WORK TASK 1:
Name every organ or body site the article on cancer epitopes gives as the origin of a cancer or tumor.
WORK TASK 2:
Echo the stretch of the article on cancer epitopes from "What Curtis and" through "seemingly successful treatment.", with nothing altered.
WORK TASK 3:
Write the next part of the article on cancer epitopes, picking up after its final sentence.

PROVIDED PASSAGE:
--- START ---

Curtis’ study shows even before cancer cells form a recognizable tumor, they display epitopes that can mark their malignant potential.
Cancer cells that are ‘born to be bad’
More than a decade ago, scientists believed that most cancer was something that happened over the course of a lifetime. The thought was that healthy cells produce cancerous ones randomly, and whether the cancer turned invasive and deadly was also up to chance—and it was impossible to pass on to children.
Then, in 2015, Curtis found evidence that genetics affect the epitopes of all cells, including cancer. Using samples of colorectal tumors, Curtis found that even at their earliest stages, aggressive, metastatic colorectal tumors looked different on a cellular level than their more indolent counterparts.
Not only can young cancer cells look different from healthy cells—cancer cells often also look very different from each other. Polyak’s work showed high levels of molecular and genetic variation within a single breast tumor in an individual woman. Tumor cells were not identical clones of each other but could vary widely both in the genes they carried and their physical characteristics. This means that treatment like hormone therapy wouldn’t necessarily wipe out tumor cells: some cells can survive and seed a fully resistant, triple negative breast tumor that is more aggressive and has few treatment options, Polyak says.
Breast cancer forecasts
Scientists have known about the importance of inherited mutations in genes like BRCA1 and BRCA2 in impacting cancer development since the 1980s, Curtis says. Individuals carrying certain versions of these two genes have an extremely high risk of developing breast, ovarian, and other cancers. But many individuals who have inherited an increased risk for breast cancer don’t have these two variants, leaving scientists to ask where this risk comes from.
What Curtis and her postdoctoral fellow Kathleen Houlahan wanted to know was how inherited immune differences could help explain why some women develop breast cancers that were readily treatable, and others relapse decades after seemingly successful treatment.
This type of investigation required lots of data, so Houlihan and Curtis stitched together information from a range of datasets, including tumor cell atlases and cancer registries. Their analysis of over 6,000 breast tumors showed that cells varied in what scientists call their “germline epitope burden,” which could help predict how aggressive a cancer might form.

--- END ---

[Collected data entries]

--- START ---

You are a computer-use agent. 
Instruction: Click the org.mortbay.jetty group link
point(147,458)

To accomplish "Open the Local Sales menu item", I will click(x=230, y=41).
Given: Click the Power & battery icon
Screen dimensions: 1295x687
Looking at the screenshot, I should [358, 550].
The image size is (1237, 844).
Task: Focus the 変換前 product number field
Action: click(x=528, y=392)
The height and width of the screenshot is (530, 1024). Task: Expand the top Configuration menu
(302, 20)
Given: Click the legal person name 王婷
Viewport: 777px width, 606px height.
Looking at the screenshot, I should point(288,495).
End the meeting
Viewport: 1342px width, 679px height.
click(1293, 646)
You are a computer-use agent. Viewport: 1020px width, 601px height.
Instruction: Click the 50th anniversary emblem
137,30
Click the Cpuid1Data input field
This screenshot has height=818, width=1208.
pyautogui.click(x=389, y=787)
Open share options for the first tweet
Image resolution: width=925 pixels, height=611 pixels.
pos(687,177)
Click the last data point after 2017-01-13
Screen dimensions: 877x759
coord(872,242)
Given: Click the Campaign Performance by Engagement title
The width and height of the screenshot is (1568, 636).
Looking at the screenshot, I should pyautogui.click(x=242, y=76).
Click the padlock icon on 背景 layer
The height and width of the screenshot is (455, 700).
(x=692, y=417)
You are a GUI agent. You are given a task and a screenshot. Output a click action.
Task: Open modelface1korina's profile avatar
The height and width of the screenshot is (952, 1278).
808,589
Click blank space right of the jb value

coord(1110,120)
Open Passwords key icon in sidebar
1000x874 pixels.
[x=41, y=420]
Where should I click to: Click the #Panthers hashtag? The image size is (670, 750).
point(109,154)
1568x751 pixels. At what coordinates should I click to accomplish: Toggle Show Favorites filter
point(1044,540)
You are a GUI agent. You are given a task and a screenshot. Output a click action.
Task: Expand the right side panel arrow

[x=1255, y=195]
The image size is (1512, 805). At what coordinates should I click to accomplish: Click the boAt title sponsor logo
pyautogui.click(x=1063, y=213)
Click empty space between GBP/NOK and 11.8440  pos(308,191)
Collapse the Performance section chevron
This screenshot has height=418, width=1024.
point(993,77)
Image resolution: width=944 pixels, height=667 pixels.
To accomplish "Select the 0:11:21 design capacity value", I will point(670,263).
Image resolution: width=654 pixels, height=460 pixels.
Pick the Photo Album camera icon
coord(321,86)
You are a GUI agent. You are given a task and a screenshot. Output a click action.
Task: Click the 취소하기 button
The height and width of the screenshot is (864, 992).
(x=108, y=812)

--- END ---

ANSWER BOX 1:
colorectal, breast, ovarian

ANSWER BOX 2:
What Curtis and her postdoctoral fellow Kathleen Houlahan wanted to know was how inherited immune differences could help explain why some women develop breast cancers that were readily treatable, and others relapse decades after seemingly successful treatment.

ANSWER BOX 3:
What they found is that that women with higher germline epitope burdens (i.e. more flashy neon signs) were more likely to catch and eliminate cancer cells early and prevent it from becoming invasive. However, if women had cancer with flashy signs and escaped immune surveillance, "the pattern flips," Houlahan said in a report for Stanford University. The cancer would be more likely to become aggressive, learning to outsmart the the immune system. It could become invasive, affecting nearby tissue, or spread and metastasize to distant parts of the body.
The future of breast cancer prevention
This study, Polyak said, could help separate women into high- and low-risk groups, which is important for prevention. Women who were less able to detect flashy cancer cells could be identified and receive more frequent mammograms and other screenings. “This paper is just the tip of the iceberg,” she says. “The more we know, the better we can predict risk.”
Curtis says that these results are important not just in advancing our understanding of how cancer develops but also in creating better precision medicine treatments for breast and other cancers. She envisions a potential genetic test that can help predict those at the highest risk of developing aggressive breast cancer and developing therapies for these specific subtypes of disease.
“Right now, our surveillance is a bit haphazard,” Curtis says. “We’re not doing enough for the women at highest risk for dying if we don’t treat them and surveil them differently. I think we’re failing.”